PROBLEM DETAILS: Number the rows below as a list, skipping any blank lines.

◆ ◆ ◆ ◆ ◆ ◆ ◆

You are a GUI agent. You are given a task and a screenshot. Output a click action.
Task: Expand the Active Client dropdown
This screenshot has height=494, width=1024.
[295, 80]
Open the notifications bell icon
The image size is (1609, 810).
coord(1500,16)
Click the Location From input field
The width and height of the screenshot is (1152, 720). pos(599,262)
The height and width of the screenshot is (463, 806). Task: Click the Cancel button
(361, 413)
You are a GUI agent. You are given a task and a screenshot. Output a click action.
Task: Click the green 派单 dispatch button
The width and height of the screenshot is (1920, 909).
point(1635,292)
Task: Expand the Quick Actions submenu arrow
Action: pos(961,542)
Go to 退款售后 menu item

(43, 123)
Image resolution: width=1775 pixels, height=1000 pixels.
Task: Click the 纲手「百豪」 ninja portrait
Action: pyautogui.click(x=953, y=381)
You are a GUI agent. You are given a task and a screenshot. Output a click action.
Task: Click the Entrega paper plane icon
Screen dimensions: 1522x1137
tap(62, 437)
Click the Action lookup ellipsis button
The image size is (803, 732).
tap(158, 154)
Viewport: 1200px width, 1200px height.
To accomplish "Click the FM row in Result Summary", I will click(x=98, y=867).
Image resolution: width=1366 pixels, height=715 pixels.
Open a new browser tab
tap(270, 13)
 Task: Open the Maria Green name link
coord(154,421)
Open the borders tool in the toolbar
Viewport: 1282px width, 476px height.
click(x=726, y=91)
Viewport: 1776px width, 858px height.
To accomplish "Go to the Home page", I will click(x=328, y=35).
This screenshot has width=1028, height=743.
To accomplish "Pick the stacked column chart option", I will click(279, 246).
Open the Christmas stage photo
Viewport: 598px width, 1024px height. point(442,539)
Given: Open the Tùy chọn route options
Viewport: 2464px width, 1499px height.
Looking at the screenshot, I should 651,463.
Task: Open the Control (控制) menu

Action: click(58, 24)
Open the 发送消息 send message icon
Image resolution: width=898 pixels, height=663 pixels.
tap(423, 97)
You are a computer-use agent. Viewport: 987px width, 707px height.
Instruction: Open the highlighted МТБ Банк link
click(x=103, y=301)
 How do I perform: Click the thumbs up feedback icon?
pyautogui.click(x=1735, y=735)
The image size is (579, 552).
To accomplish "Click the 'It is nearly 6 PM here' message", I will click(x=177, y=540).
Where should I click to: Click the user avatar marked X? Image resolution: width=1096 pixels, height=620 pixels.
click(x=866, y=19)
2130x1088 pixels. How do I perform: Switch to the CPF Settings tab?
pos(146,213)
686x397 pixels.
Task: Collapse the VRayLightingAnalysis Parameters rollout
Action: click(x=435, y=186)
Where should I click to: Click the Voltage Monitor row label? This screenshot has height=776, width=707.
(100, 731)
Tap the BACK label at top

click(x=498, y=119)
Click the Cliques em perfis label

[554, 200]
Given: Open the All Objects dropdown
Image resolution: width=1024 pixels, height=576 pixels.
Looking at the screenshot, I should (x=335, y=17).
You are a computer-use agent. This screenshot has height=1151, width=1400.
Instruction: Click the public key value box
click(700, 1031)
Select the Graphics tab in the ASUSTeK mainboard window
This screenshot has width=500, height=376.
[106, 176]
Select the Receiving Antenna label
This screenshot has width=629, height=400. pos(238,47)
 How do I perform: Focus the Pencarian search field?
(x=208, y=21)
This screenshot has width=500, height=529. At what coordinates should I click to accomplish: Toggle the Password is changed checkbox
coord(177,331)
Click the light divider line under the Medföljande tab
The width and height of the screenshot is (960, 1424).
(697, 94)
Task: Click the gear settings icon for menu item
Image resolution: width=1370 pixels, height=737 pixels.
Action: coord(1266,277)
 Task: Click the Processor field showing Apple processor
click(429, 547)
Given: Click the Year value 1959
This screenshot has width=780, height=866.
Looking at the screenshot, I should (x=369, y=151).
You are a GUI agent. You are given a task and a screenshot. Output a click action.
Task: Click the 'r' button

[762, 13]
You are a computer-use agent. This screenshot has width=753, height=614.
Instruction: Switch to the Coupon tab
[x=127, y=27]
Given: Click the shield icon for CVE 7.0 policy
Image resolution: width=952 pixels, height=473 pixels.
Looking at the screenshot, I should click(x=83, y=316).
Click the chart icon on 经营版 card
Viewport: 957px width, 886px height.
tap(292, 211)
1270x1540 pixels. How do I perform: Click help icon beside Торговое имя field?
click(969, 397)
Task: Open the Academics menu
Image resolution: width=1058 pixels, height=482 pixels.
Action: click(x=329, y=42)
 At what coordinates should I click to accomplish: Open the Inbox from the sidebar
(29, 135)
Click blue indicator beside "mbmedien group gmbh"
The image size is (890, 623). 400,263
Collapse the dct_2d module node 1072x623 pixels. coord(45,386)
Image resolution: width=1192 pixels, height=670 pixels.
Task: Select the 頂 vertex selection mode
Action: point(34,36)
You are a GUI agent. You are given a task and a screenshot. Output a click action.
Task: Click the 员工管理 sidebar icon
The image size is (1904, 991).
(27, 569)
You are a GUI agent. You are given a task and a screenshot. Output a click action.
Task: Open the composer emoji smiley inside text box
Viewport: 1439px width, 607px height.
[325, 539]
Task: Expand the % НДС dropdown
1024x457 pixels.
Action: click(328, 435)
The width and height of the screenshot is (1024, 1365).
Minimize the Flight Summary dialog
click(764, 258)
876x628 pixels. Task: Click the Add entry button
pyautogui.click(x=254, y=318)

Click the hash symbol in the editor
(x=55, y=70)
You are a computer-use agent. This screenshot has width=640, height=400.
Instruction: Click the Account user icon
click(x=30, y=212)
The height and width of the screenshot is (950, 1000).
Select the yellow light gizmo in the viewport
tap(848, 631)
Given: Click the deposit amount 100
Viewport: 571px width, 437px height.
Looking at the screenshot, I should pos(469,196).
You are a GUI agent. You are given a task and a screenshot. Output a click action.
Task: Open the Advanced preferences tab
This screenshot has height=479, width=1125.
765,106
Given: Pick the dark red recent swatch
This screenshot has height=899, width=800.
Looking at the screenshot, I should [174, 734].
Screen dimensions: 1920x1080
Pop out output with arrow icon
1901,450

◆ ◆ ◆ ◆ ◆ ◆ ◆

RESPONSE BELOW:
1. You are a GUI agent. You are given a task and a screenshot. Output a click action.
2. Task: Expand the Active Client dropdown
3. This screenshot has height=494, width=1024.
4. [295, 80]
5. Open the notifications bell icon
6. The image size is (1609, 810).
7. coord(1500,16)
8. Click the Location From input field
9. The width and height of the screenshot is (1152, 720). pos(599,262)
10. The height and width of the screenshot is (463, 806). Task: Click the Cancel button
11. (361, 413)
12. You are a GUI agent. You are given a task and a screenshot. Output a click action.
13. Task: Click the green 派单 dispatch button
14. The width and height of the screenshot is (1920, 909).
15. point(1635,292)
16. Task: Expand the Quick Actions submenu arrow
17. Action: pos(961,542)
18. Go to 退款售后 menu item
19. (43, 123)
20. Image resolution: width=1775 pixels, height=1000 pixels.
21. Task: Click the 纲手「百豪」 ninja portrait
22. Action: pyautogui.click(x=953, y=381)
23. You are a GUI agent. You are given a task and a screenshot. Output a click action.
24. Task: Click the Entrega paper plane icon
25. Screen dimensions: 1522x1137
26. tap(62, 437)
27. Click the Action lookup ellipsis button
28. The image size is (803, 732).
29. tap(158, 154)
30. Viewport: 1200px width, 1200px height.
31. To accomplish "Click the FM row in Result Summary", I will click(x=98, y=867).
32. Image resolution: width=1366 pixels, height=715 pixels.
33. Open a new browser tab
34. tap(270, 13)
35.  Task: Open the Maria Green name link
36. coord(154,421)
37. Open the borders tool in the toolbar
38. Viewport: 1282px width, 476px height.
39. click(x=726, y=91)
40. Viewport: 1776px width, 858px height.
41. To accomplish "Go to the Home page", I will click(x=328, y=35).
42. This screenshot has width=1028, height=743.
43. To accomplish "Pick the stacked column chart option", I will click(279, 246).
44. Open the Christmas stage photo
45. Viewport: 598px width, 1024px height. point(442,539)
46. Given: Open the Tùy chọn route options
47. Viewport: 2464px width, 1499px height.
48. Looking at the screenshot, I should 651,463.
49. Task: Open the Control (控制) menu
50. Action: click(58, 24)
51. Open the 发送消息 send message icon
52. Image resolution: width=898 pixels, height=663 pixels.
53. tap(423, 97)
54. You are a computer-use agent. Viewport: 987px width, 707px height.
55. Instruction: Open the highlighted МТБ Банк link
56. click(x=103, y=301)
57.  How do I perform: Click the thumbs up feedback icon?
58. pyautogui.click(x=1735, y=735)
59. The image size is (579, 552).
60. To accomplish "Click the 'It is nearly 6 PM here' message", I will click(x=177, y=540).
61. Where should I click to: Click the user avatar marked X? Image resolution: width=1096 pixels, height=620 pixels.
62. click(x=866, y=19)
63. 2130x1088 pixels. How do I perform: Switch to the CPF Settings tab?
64. pos(146,213)
65. 686x397 pixels.
66. Task: Collapse the VRayLightingAnalysis Parameters rollout
67. Action: click(x=435, y=186)
68. Where should I click to: Click the Voltage Monitor row label? This screenshot has height=776, width=707.
69. (100, 731)
70. Tap the BACK label at top
71. click(x=498, y=119)
72. Click the Cliques em perfis label
73. [554, 200]
74. Given: Open the All Objects dropdown
75. Image resolution: width=1024 pixels, height=576 pixels.
76. Looking at the screenshot, I should (x=335, y=17).
77. You are a computer-use agent. This screenshot has height=1151, width=1400.
78. Instruction: Click the public key value box
79. click(700, 1031)
80. Select the Graphics tab in the ASUSTeK mainboard window
81. This screenshot has width=500, height=376.
82. [106, 176]
83. Select the Receiving Antenna label
84. This screenshot has width=629, height=400. pos(238,47)
85.  How do I perform: Focus the Pencarian search field?
86. (x=208, y=21)
87. This screenshot has width=500, height=529. At what coordinates should I click to accomplish: Toggle the Password is changed checkbox
88. coord(177,331)
89. Click the light divider line under the Medföljande tab
90. The width and height of the screenshot is (960, 1424).
91. (697, 94)
92. Task: Click the gear settings icon for menu item
93. Image resolution: width=1370 pixels, height=737 pixels.
94. Action: coord(1266,277)
95.  Task: Click the Processor field showing Apple processor
96. click(429, 547)
97. Given: Click the Year value 1959
98. This screenshot has width=780, height=866.
99. Looking at the screenshot, I should (x=369, y=151).
100. You are a GUI agent. You are given a task and a screenshot. Output a click action.
101. Task: Click the 'r' button
102. [762, 13]
103. You are a computer-use agent. This screenshot has width=753, height=614.
104. Instruction: Switch to the Coupon tab
105. [x=127, y=27]
106. Given: Click the shield icon for CVE 7.0 policy
107. Image resolution: width=952 pixels, height=473 pixels.
108. Looking at the screenshot, I should click(x=83, y=316).
109. Click the chart icon on 经营版 card
110. Viewport: 957px width, 886px height.
111. tap(292, 211)
112. 1270x1540 pixels. How do I perform: Click help icon beside Торговое имя field?
113. click(969, 397)
114. Task: Open the Academics menu
115. Image resolution: width=1058 pixels, height=482 pixels.
116. Action: click(x=329, y=42)
117.  At what coordinates should I click to accomplish: Open the Inbox from the sidebar
118. (29, 135)
119. Click blue indicator beside "mbmedien group gmbh"
120. The image size is (890, 623). 400,263
121. Collapse the dct_2d module node 1072x623 pixels. coord(45,386)
122. Image resolution: width=1192 pixels, height=670 pixels.
123. Task: Select the 頂 vertex selection mode
124. Action: point(34,36)
125. You are a GUI agent. You are given a task and a screenshot. Output a click action.
126. Task: Click the 员工管理 sidebar icon
127. The image size is (1904, 991).
128. (27, 569)
129. You are a GUI agent. You are given a task and a screenshot. Output a click action.
130. Task: Open the composer emoji smiley inside text box
131. Viewport: 1439px width, 607px height.
132. [325, 539]
133. Task: Expand the % НДС dropdown
134. 1024x457 pixels.
135. Action: click(328, 435)
136. The width and height of the screenshot is (1024, 1365).
137. Minimize the Flight Summary dialog
138. click(764, 258)
139. 876x628 pixels. Task: Click the Add entry button
140. pyautogui.click(x=254, y=318)
141. Click the hash symbol in the editor
142. (x=55, y=70)
143. You are a computer-use agent. This screenshot has width=640, height=400.
144. Instruction: Click the Account user icon
145. click(x=30, y=212)
146. The height and width of the screenshot is (950, 1000).
147. Select the yellow light gizmo in the viewport
148. tap(848, 631)
149. Given: Click the deposit amount 100
150. Viewport: 571px width, 437px height.
151. Looking at the screenshot, I should pos(469,196).
152. You are a GUI agent. You are given a task and a screenshot. Output a click action.
153. Task: Open the Advanced preferences tab
154. This screenshot has height=479, width=1125.
155. 765,106
156. Given: Pick the dark red recent swatch
157. This screenshot has height=899, width=800.
158. Looking at the screenshot, I should [174, 734].
159. Screen dimensions: 1920x1080
160. Pop out output with arrow icon
161. 1901,450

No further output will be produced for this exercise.